**Exercise requirements**
Can you rewrite the material between the lines holding "Task: Open the 一卡通 tab" and "Action: 292,349", inclusive, requests included, with each click coordinate in the answers multiplied by 1.25 and rounded to a whole number (halves up), leaving the numbers in the requests unchanged? Leave the pictures out of your answer.

--------

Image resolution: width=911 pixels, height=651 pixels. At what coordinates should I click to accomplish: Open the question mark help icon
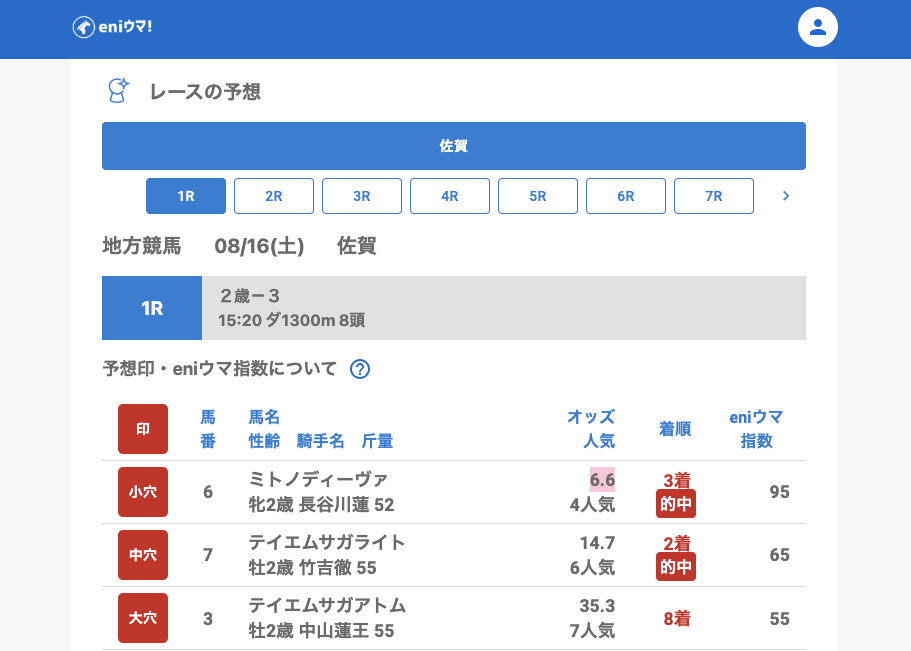[360, 369]
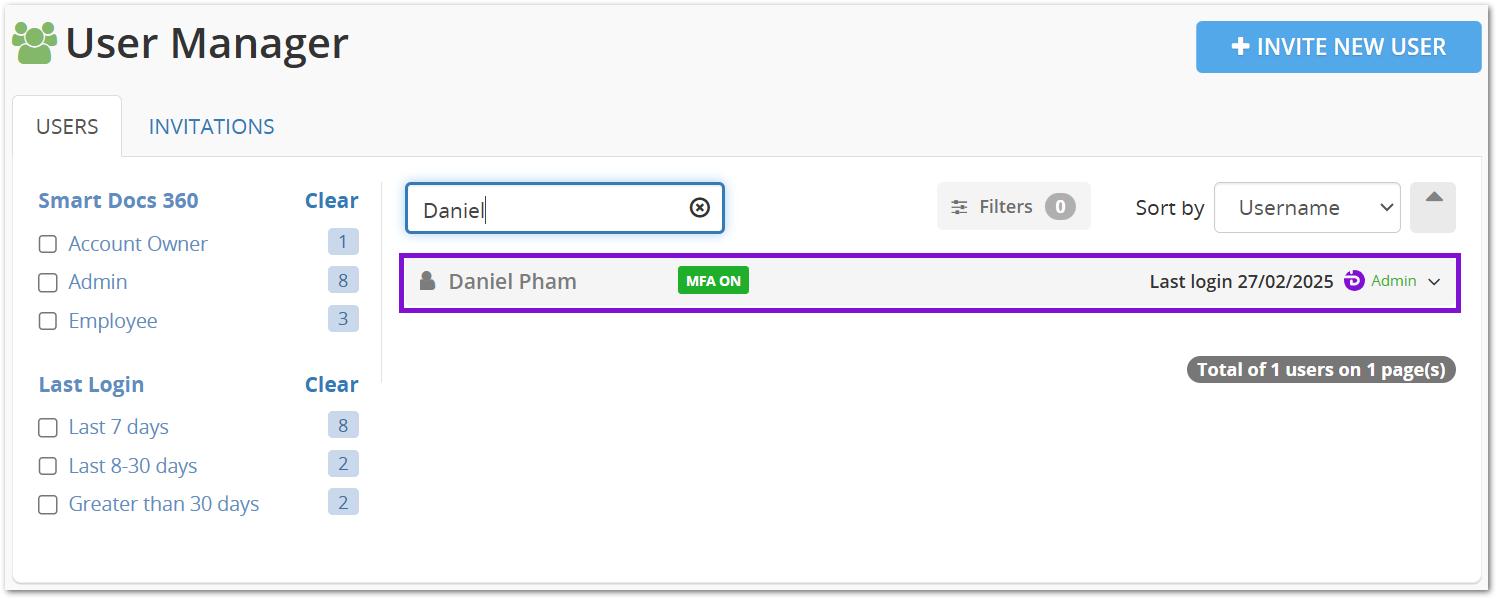Select the Greater than 30 days checkbox

tap(48, 505)
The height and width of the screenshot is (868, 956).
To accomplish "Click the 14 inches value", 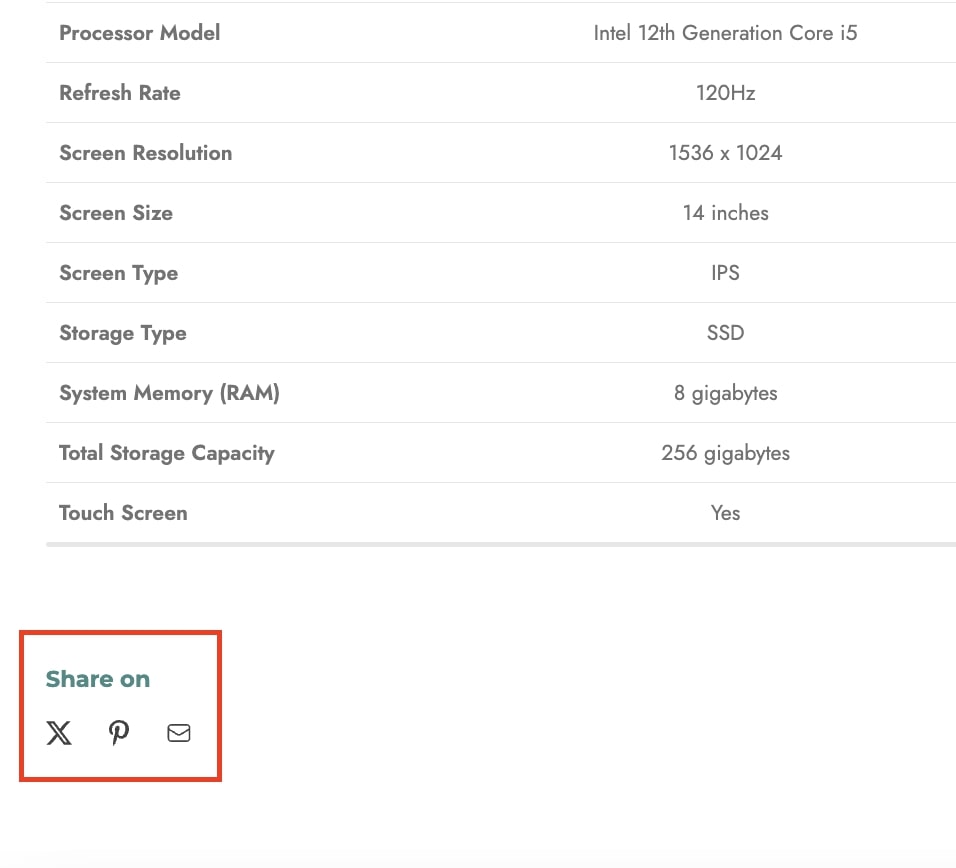I will [x=726, y=213].
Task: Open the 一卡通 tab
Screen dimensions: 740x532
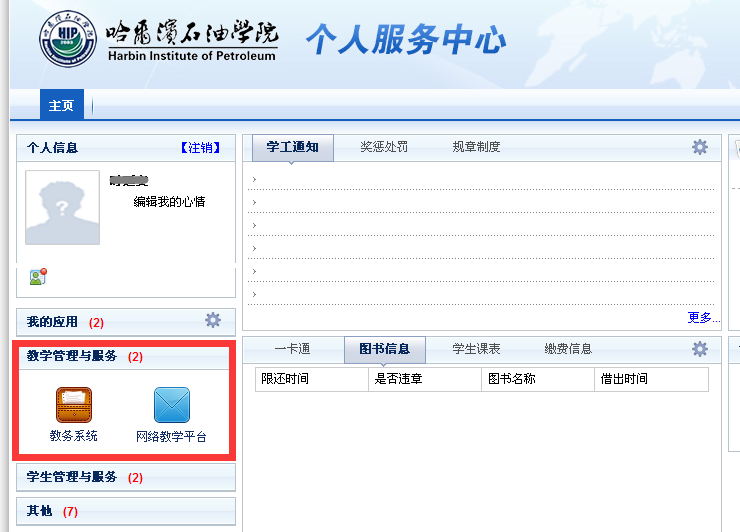Action: 292,349
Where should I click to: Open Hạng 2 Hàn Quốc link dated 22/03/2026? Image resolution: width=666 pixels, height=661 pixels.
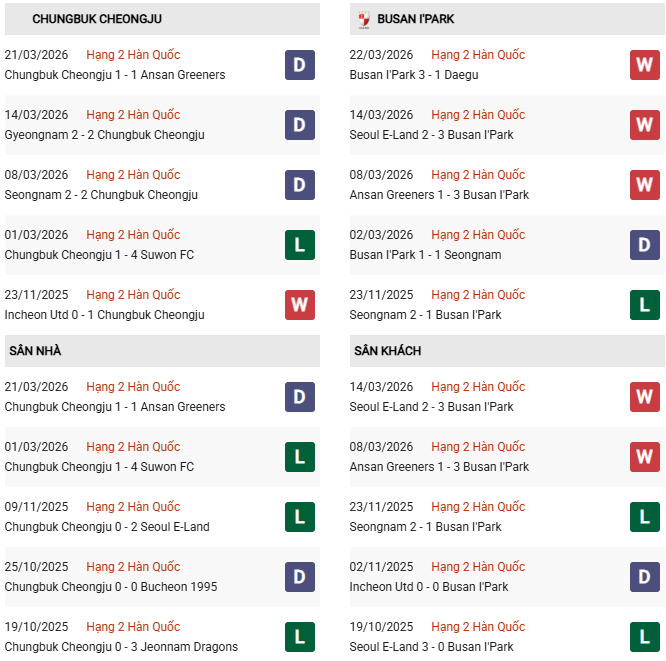(478, 55)
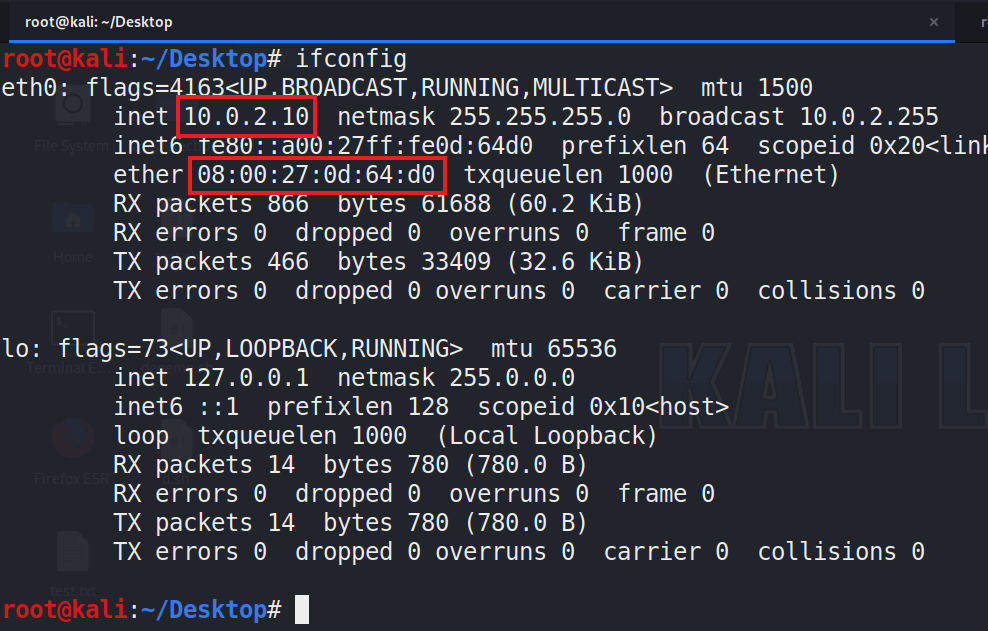The width and height of the screenshot is (988, 631).
Task: Click the (Local Loopback) text
Action: point(547,436)
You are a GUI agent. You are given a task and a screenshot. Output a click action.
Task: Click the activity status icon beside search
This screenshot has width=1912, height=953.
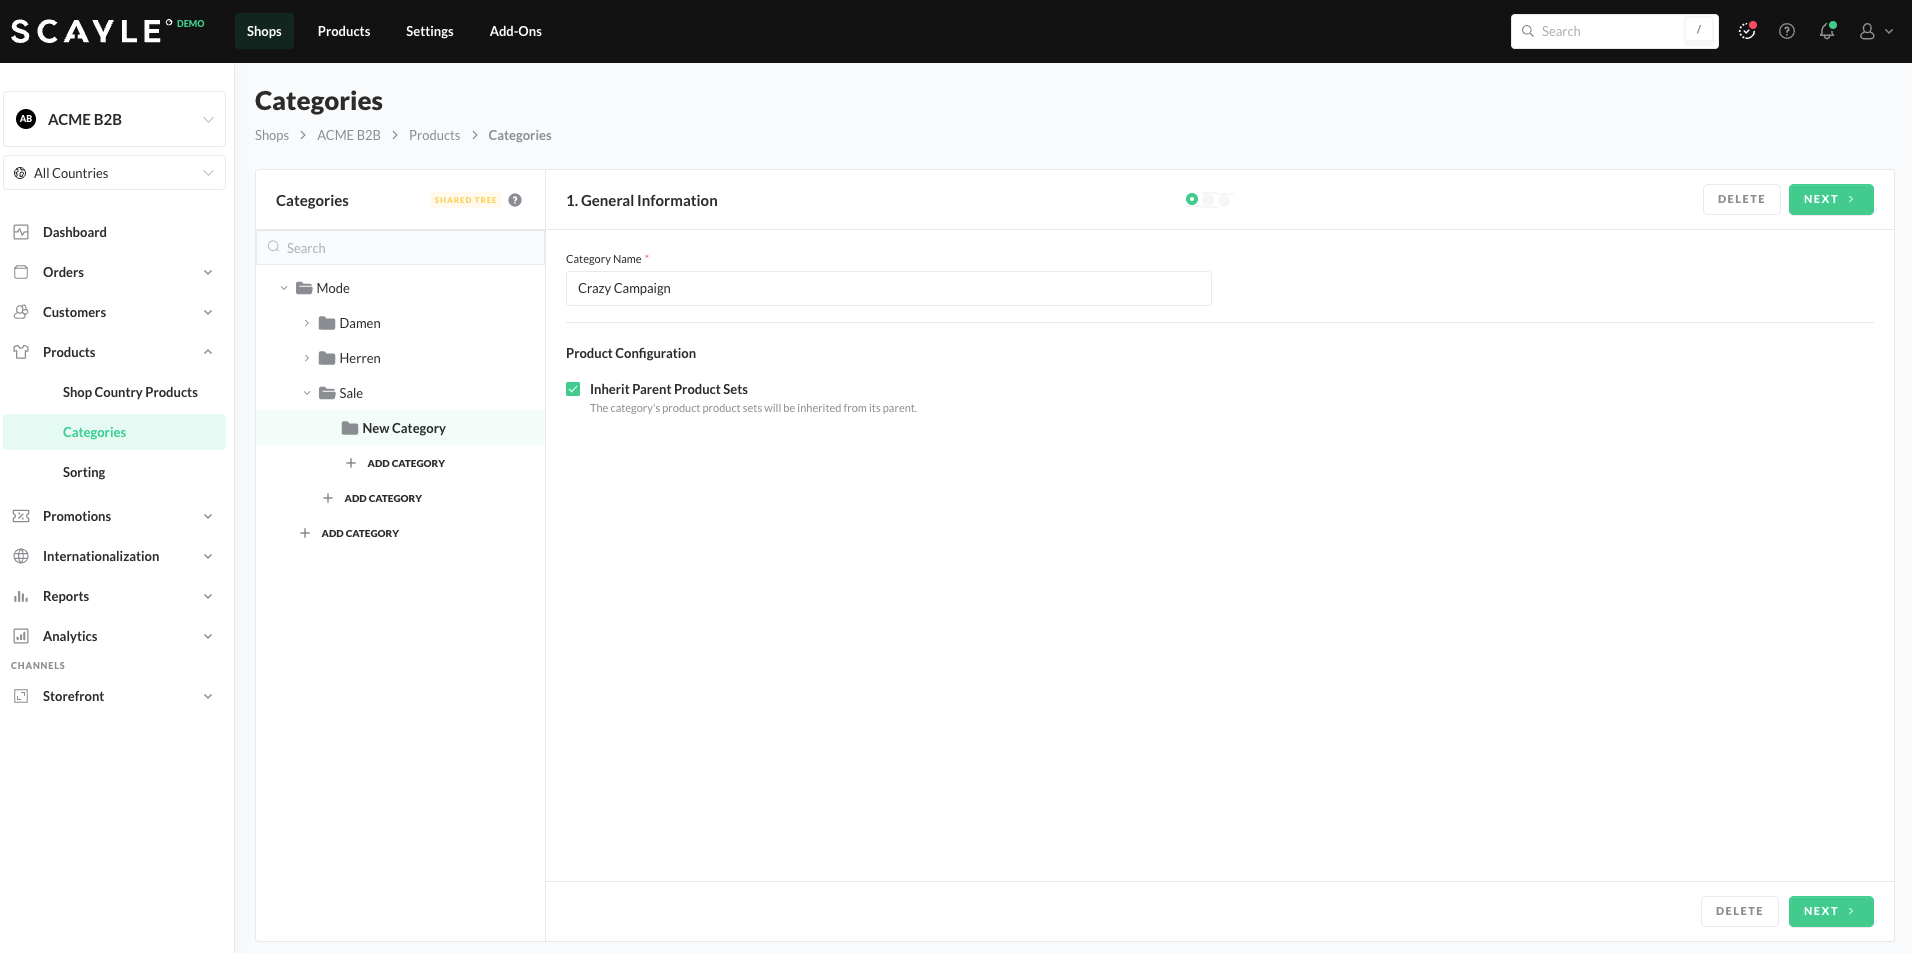pos(1746,31)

--------

**Answer for the task**
Task: Open the 一卡通 tab
Screen dimensions: 740x532
Action: 365,436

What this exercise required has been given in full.